It’s looking increasingly like those House Dems and liberals — who had previously opposed TAA as a way to kill Fast Track — may have been backed into a corner and may have no choice but to support TAA in the end. And, thanks to the convoluted process that has evolved within Congress on trade, that seeming reality as to what will happen later may be what enables pro-TPP Senate Dems to pass Fast Track first, reviving Obama’s trade agenda.
The White House is set to ramp up its case to House liberals and Dems that they should support TAA later, after Fast Track passes, arguing that a broad Senate package has been crafted around TAA that is loaded with things they should want. If the Senate passes Fast Track, next up in the Senate will be a package that doesn’t just include TAA, but also includes the African Growth and Opportunity Act, which is designed to boost trade with sub-Saharan countries, a system of trade preferences for poor nations, and a provision to help the domestic steel industry that is sought by Senator Sherrod Brown.
The Senate GOP leadership is set to hold those two votes this week. All eyes are on the bloc of 14 Dems who helped pass Fast Track out of the Senate last time, when it was packaged with TAA. The question is, if Fast Track alone does pass, how do House Democrats oppose that second round of proposals?
Remember, House Democrats support TAA, and had only previously voted it down in the House as a back-door way of killing Fast Track, because the two were packaged together. That worked — temporarily. But now the whole equation may be set to change.
After House Dems sank the Fast Track/TAA package, House GOP leaders held a vote only on Fast Track, which succeeded. If pro-TPP Senate Dems — who had previously supported Fast Track only as part of a package including TAA — now help pass Fast Track out of the Senate by itself, sending it to the president, House Democrats will no longer have any reason to oppose the TAA package. After all, they’d only opposed it to bring down Fast Track. If Fast Track is sitting on the president’s desk, awaiting his signature, then the question for House Dems becomes whether Fast Track — and the TPP — move forward with or without the TAA package. That puts them in a very tough position.
Several House Democratic aides conceded to me that if the Senate passes Fast Track, then it will be hard for House Dems to oppose the TAA package. Around 80 or more House Republicans are expected to support TAA — which means you’d need at least 140 House Dems to pass it. But how many will vote No on worker assistance at the end of the day, in a situation where Fast Track is set to become a reality no matter what they do?
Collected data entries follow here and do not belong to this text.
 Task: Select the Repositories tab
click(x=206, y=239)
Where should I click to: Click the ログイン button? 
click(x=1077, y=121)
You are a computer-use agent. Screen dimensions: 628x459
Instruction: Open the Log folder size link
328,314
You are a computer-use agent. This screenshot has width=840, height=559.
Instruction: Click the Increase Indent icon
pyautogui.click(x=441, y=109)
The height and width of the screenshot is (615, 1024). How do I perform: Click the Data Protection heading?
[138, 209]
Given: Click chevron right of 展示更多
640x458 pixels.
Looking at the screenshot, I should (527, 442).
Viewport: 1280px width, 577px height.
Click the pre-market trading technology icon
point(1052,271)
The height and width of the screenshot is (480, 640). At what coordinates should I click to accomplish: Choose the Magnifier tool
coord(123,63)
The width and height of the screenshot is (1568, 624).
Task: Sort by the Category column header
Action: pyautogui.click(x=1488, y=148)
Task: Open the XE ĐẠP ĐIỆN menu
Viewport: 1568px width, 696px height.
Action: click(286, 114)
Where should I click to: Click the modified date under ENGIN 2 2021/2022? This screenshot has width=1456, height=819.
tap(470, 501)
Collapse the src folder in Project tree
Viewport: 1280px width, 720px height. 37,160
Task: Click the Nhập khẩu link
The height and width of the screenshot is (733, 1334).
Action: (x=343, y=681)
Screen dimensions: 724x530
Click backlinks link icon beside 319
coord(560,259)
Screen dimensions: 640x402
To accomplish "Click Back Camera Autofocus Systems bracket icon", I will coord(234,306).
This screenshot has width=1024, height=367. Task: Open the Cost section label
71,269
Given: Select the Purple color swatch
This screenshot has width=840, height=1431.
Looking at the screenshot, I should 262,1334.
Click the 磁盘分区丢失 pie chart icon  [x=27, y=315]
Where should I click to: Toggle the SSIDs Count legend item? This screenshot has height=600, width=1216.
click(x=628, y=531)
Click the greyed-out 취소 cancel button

This is an extremely odd situation. House Dems cannot telegraph that they will vote for the TAA package later if Fast Track is sitting on the president’s desk, because then that makes it easier for the pro-TPP Senate Dems to pass Fast Track first. Politico reports that only one of the pro-TPP Dems is a hard No on Fast Track — Maria Cantwell — though there’s still plenty of uncertainty remaining. The White House can only afford to lose three of them.
It’s certainly possible that enough Senate Dems will balk and vote No on Fast Track if House Dems can keep alive fears of the possibility that TAA might fail later. But those Senate Dems may roll the dice and vote Yes. At that point House Dems might have to vote for the TAA package. Of course, in the end, even if they failed to block Fast Track, by getting Senate negotiators to load up that TAA package with other stuff they want, House Dems might have succeeded in making it significantly better than it otherwise might have been.
UPDATE: Senator Ron Wyden, a key member of the bloc of 14 pro-TPP Dems, just announced he will vote Yes on the Fast Track bill, making it more likely that it passes — and more likely that House Dems and liberals will indeed face the dilemma outlined above.